Could you write out each of the rows below, character for character and in the same order?

Data rows>
[BEGIN]

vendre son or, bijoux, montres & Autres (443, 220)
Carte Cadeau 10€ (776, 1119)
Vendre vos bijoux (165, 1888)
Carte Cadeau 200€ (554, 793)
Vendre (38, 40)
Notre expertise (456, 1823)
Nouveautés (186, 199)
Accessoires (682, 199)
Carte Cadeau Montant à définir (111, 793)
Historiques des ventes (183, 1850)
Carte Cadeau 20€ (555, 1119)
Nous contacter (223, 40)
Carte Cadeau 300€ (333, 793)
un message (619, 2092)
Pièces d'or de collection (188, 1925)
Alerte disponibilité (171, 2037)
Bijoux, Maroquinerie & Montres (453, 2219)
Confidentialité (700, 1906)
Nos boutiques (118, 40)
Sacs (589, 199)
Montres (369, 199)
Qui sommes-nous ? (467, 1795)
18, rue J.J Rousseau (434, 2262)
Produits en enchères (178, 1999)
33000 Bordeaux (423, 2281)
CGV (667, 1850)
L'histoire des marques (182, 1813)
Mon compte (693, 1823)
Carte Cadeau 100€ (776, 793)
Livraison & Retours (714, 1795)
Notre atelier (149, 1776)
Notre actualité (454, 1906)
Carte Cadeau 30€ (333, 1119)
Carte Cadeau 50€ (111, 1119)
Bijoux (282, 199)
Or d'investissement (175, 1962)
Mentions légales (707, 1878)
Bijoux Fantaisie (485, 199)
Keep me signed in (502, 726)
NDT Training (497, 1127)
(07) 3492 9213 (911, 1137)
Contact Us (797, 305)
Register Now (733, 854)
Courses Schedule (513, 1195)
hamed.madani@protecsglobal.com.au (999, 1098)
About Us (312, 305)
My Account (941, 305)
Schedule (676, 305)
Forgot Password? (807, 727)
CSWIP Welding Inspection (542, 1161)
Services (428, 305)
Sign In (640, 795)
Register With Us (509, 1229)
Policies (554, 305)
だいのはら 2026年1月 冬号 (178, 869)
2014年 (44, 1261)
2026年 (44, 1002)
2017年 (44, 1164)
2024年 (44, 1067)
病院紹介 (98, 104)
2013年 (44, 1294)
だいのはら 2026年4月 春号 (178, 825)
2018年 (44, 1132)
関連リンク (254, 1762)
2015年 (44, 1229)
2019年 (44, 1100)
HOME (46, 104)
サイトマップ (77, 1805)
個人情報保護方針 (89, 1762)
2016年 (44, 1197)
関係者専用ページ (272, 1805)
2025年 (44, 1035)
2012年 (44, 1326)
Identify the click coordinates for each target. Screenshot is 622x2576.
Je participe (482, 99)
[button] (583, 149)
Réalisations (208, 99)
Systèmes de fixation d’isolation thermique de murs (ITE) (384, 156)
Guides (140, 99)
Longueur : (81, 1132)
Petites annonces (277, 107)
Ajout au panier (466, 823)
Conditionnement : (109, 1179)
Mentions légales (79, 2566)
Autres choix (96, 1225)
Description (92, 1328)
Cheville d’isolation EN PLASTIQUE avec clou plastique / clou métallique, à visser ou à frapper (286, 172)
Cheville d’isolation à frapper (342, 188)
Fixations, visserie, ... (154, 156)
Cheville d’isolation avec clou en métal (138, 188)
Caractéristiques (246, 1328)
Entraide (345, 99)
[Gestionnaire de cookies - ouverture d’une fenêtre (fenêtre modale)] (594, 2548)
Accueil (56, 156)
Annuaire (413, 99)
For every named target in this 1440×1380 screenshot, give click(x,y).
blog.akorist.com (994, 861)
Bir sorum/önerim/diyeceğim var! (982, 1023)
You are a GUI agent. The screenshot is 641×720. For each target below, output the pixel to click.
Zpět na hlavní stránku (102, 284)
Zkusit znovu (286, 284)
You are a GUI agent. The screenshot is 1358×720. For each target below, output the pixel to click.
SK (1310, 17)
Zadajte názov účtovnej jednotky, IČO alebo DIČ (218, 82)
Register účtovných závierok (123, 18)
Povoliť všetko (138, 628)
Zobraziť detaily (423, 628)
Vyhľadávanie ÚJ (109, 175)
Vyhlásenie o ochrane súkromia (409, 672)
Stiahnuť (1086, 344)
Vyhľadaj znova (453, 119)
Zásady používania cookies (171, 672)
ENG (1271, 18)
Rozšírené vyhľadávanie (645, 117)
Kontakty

[END]

Solved exercise>
vendre son or, bijoux, montres & Autres (443, 220)
Carte Cadeau 10€ (776, 1119)
Vendre vos bijoux (165, 1888)
Carte Cadeau 200€ (554, 793)
Vendre (38, 40)
Notre expertise (456, 1823)
Nouveautés (186, 199)
Accessoires (682, 199)
Carte Cadeau Montant à définir (111, 793)
Historiques des ventes (183, 1850)
Carte Cadeau 20€ (555, 1119)
Nous contacter (223, 40)
Carte Cadeau 300€ (333, 793)
un message (619, 2092)
Pièces d'or de collection (188, 1925)
Alerte disponibilité (171, 2037)
Bijoux, Maroquinerie & Montres (453, 2219)
Confidentialité (700, 1906)
Nos boutiques (118, 40)
Sacs (589, 199)
Montres (369, 199)
Qui sommes-nous ? (467, 1795)
18, rue J.J Rousseau (434, 2262)
Produits en enchères (178, 1999)
33000 Bordeaux (423, 2281)
CGV (667, 1850)
L'histoire des marques (182, 1813)
Mon compte (693, 1823)
Carte Cadeau 100€ (776, 793)
Livraison & Retours (714, 1795)
Notre atelier (149, 1776)
Notre actualité (454, 1906)
Carte Cadeau 30€ (333, 1119)
Carte Cadeau 50€ (111, 1119)
Bijoux (282, 199)
Or d'investissement (175, 1962)
Mentions légales (707, 1878)
Bijoux Fantaisie (485, 199)
Keep me signed in (502, 726)
NDT Training (497, 1127)
(07) 3492 9213 (911, 1137)
Contact Us (797, 305)
Register Now (733, 854)
Courses Schedule (513, 1195)
hamed.madani@protecsglobal.com.au (999, 1098)
About Us (312, 305)
My Account (941, 305)
Schedule (676, 305)
Forgot Password? (807, 727)
CSWIP Welding Inspection (542, 1161)
Services (428, 305)
Sign In (640, 795)
Register With Us (509, 1229)
Policies (554, 305)
だいのはら 2026年1月 冬号 (178, 869)
2014年 (44, 1261)
2026年 (44, 1002)
2017年 (44, 1164)
2024年 (44, 1067)
病院紹介 (98, 104)
2013年 (44, 1294)
だいのはら 2026年4月 春号 (178, 825)
2018年 (44, 1132)
関連リンク (254, 1762)
2015年 (44, 1229)
2019年 (44, 1100)
HOME (46, 104)
サイトマップ (77, 1805)
個人情報保護方針 (89, 1762)
2016年 (44, 1197)
関係者専用ページ (272, 1805)
2025年 (44, 1035)
2012年 (44, 1326)
Identify the click coordinates for each target. Screenshot is 622x2576.
Je participe (482, 99)
[button] (583, 149)
Réalisations (208, 99)
Systèmes de fixation d’isolation thermique de murs (ITE) (384, 156)
Guides (140, 99)
Longueur : (81, 1132)
Petites annonces (277, 107)
Ajout au panier (466, 823)
Conditionnement : (109, 1179)
Mentions légales (79, 2566)
Autres choix (96, 1225)
Description (92, 1328)
Cheville d’isolation EN PLASTIQUE avec clou plastique / clou métallique, à visser ou à frapper (286, 172)
Cheville d’isolation à frapper (342, 188)
Fixations, visserie, ... (154, 156)
Cheville d’isolation avec clou en métal (138, 188)
Caractéristiques (246, 1328)
Entraide (345, 99)
[Gestionnaire de cookies - ouverture d’une fenêtre (fenêtre modale)] (594, 2548)
Accueil (56, 156)
Annuaire (413, 99)
For every named target in this 1440×1380 screenshot, give click(x,y).
blog.akorist.com (994, 861)
Bir sorum/önerim/diyeceğim var! (982, 1023)
You are a GUI agent. The screenshot is 641×720. For each target below, output the pixel to click.
Zpět na hlavní stránku (102, 284)
Zkusit znovu (286, 284)
You are a GUI agent. The screenshot is 1358×720. For each target below, output the pixel to click.
SK (1310, 17)
Zadajte názov účtovnej jednotky, IČO alebo DIČ (218, 82)
Register účtovných závierok (123, 18)
Povoliť všetko (138, 628)
Zobraziť detaily (423, 628)
Vyhľadávanie ÚJ (109, 175)
Vyhlásenie o ochrane súkromia (409, 672)
Stiahnuť (1086, 344)
Vyhľadaj znova (453, 119)
Zásady používania cookies (171, 672)
ENG (1271, 18)
Rozšírené vyhľadávanie (645, 117)
Kontakty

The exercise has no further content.